I’m a proud armchair Olympian. (They’ve named a move “The Kevin” after me: stretching your arm to grab the glass of wine from the coffee table without moving an inch from your reclined couch position.) These two weeks are so engaging because they double as a soap opera. Forget about the sports of it all; there’s nothing more entertaining than a Cinderella story. And that’s where my boys come in .

Rooting for the underdog men’s team to claim a medal for the first time in 16 years was a rousing, joyful experience.

Each time Asher Hung pumped his fist and bellowed after a successful routine, I echoed from the sofa. (Well, in my way: a whispered, though impassioned, “yay!”)

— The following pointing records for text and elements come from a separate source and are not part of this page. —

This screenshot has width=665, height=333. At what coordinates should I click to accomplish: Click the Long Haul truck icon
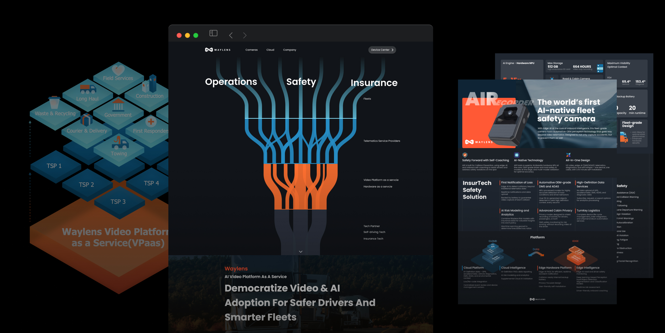pyautogui.click(x=88, y=89)
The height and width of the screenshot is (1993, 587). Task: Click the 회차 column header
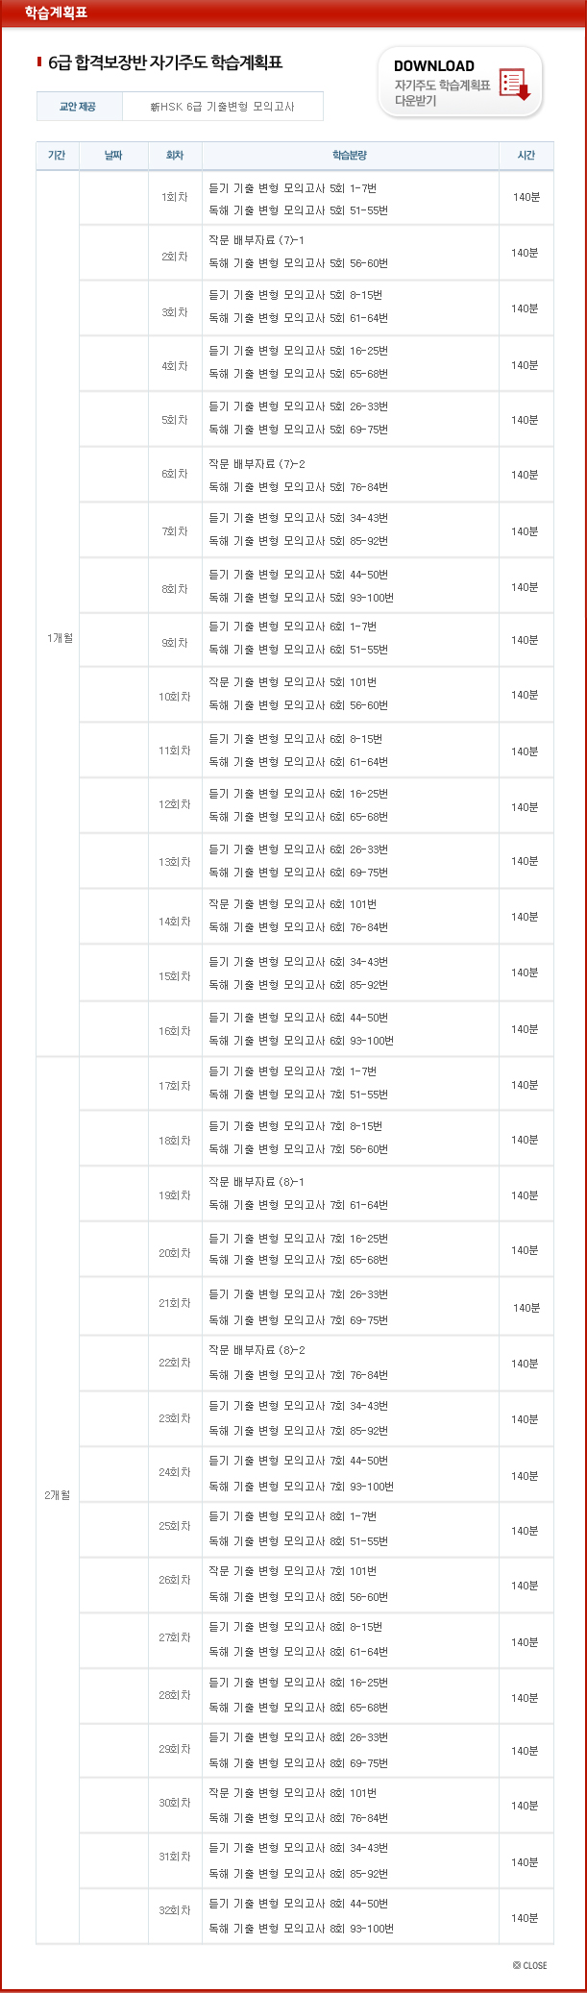(x=175, y=156)
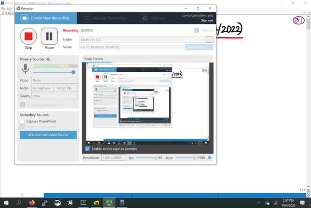The width and height of the screenshot is (311, 208).
Task: Open the Audio microphone dropdown
Action: click(54, 88)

When Frederick Richard spoke about desiring more visibility and appreciation for men’s gymnastics, I cast aside my knowledge that we often dismiss these athletes from our brains when these two weeks are over, and believed him. At the very least, I followed his very entertaining @FrederickFlips Instagram account.

A photo of Brody Malone at the Olympics

Brody Malone

Jamie Squire/Getty Images

And each time the team’s stalwart leading man, Brody Malone, looking as if he walked onto the mat straight from the set of a Hallmark movie, was on screen, I knew I had found my husband. Is he straight and engaged? Yes. But there are no rules when it comes to Olympic crushes.

Yet nothing has brought me more delight than pommel horse specialist Stephen Nedorosick becoming the Games’ biggest viral star.

He sat on the sidelines for two hours waiting for the most pressure-filled situation of his lifetime: performing one routine that could bring Team USA Olympic glory. Memes of him closing his eyes to meditate and center himself while waiting are hilarious. The comparisons to Clark Kent becoming Superman are apt: Once he whipped off those glasses and mounted that pommel horse—there’s no way for that not to sound sexual—he was gymnastics’ version of a superhero.

Days later, the internet is still celebrating him. (Check out this video of him solving a Rubik’s cube that’s gone viral.) And in response to all the attention, he seems to be positively giddy.

That’s what’s been so fun: These are unbelievably talented people making a name for themselves on behalf of our country on a global stage for their accomplishments and winning personalities. There’s nothing for us to be ashamed of in relation to their headlines, or the reasons why everyone’s paying attention to us. It’s all pure. It’s all honorable. It’s all deserved.

After these last months, it’s been such a blast—and, better yet, it’s just getting started.